Die Mutter wacht kurz vor ihrer an sie gekuschelten Tochter auf. Draußen scheint die Sonne, alles ist ruhig. Noch. Das Wetter soll sich heute noch ändern und sobald die Kinder wach sind, wird es auch mit der Ruhe vorbei sein.

Und schon blinzeln verschlafene große Augen die Mutter an. Dazu ein Lächeln, gefolgt von einem Küsschen. Ach, ist das schön.

Die beiden unterhalten sich eine Weile. Beendet wird das Gespräch von Gretel, die jetzt gerne einen Kaffee machen möchte. Darf sie.

Hochkonzentriert, aber singend kommt das Mädchen aus der Küche. „Ich muss nicht zur Schule, ich muss nicht zur Schule, ich werde den ganzen Tag lang meiner Mama auf den Sack gehen, fünf Wochen lang, fünf Wochen lang“.

Das ruft auch Hänsel auf den Plan. Die Mutter bekommt den Ansatz eines Lächelns, dazu einen Luftkuss und ein „Guten Morgen“, bevor Gretel ihn niederkuschelt und beide im Prä-Pubertier-Zimmer verschwinden. Mutter und Kaffee bleiben überrascht zurück.

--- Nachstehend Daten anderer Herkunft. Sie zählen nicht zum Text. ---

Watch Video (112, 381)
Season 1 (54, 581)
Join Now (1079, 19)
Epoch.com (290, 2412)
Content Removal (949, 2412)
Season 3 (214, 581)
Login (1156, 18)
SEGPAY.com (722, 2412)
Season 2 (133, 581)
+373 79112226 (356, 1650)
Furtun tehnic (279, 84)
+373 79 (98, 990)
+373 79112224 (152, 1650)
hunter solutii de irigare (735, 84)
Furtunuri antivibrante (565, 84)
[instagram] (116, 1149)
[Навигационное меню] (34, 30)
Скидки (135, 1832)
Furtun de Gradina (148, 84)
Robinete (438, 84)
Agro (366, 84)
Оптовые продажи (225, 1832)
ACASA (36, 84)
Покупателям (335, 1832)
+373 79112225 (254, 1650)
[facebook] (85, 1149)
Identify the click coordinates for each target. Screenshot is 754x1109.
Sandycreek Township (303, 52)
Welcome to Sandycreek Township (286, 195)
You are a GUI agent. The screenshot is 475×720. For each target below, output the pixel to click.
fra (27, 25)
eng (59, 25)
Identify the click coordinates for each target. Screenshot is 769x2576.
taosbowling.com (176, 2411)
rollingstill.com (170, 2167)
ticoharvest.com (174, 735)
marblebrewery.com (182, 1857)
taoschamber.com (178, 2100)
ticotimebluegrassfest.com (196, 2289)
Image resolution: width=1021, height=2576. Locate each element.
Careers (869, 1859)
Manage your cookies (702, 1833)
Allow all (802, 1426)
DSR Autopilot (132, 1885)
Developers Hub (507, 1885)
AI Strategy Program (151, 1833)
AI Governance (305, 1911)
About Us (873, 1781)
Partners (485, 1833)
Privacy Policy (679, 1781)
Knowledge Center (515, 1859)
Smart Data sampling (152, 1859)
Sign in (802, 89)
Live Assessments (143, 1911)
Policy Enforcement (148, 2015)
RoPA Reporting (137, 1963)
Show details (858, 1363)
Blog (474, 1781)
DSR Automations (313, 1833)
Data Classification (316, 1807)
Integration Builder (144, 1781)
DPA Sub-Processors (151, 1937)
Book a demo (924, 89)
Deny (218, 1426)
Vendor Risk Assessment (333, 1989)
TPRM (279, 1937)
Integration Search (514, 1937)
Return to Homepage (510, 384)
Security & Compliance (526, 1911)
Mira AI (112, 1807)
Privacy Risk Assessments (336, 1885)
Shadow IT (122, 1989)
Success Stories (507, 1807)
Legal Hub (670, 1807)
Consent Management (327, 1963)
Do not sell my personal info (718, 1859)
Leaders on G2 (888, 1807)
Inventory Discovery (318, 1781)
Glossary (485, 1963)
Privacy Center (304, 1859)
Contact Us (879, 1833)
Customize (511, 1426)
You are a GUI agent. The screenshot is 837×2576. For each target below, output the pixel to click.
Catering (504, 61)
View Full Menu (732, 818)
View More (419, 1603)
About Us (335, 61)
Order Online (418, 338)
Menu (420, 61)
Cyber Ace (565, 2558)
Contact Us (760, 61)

Fünf Wochen lang, überlegt sie. Sie ist schon ein wenig stolz drauf, dass sie sich seit heute in der fünften Woche befinden und es noch keine Toten gibt. Abgesehen natürlich von den Schokohasen, deren kaltblütiger Mord wohl ungesühnt bleiben wird, da der, oder wahrscheinlich eher die, Täter nicht überführt werden konnten.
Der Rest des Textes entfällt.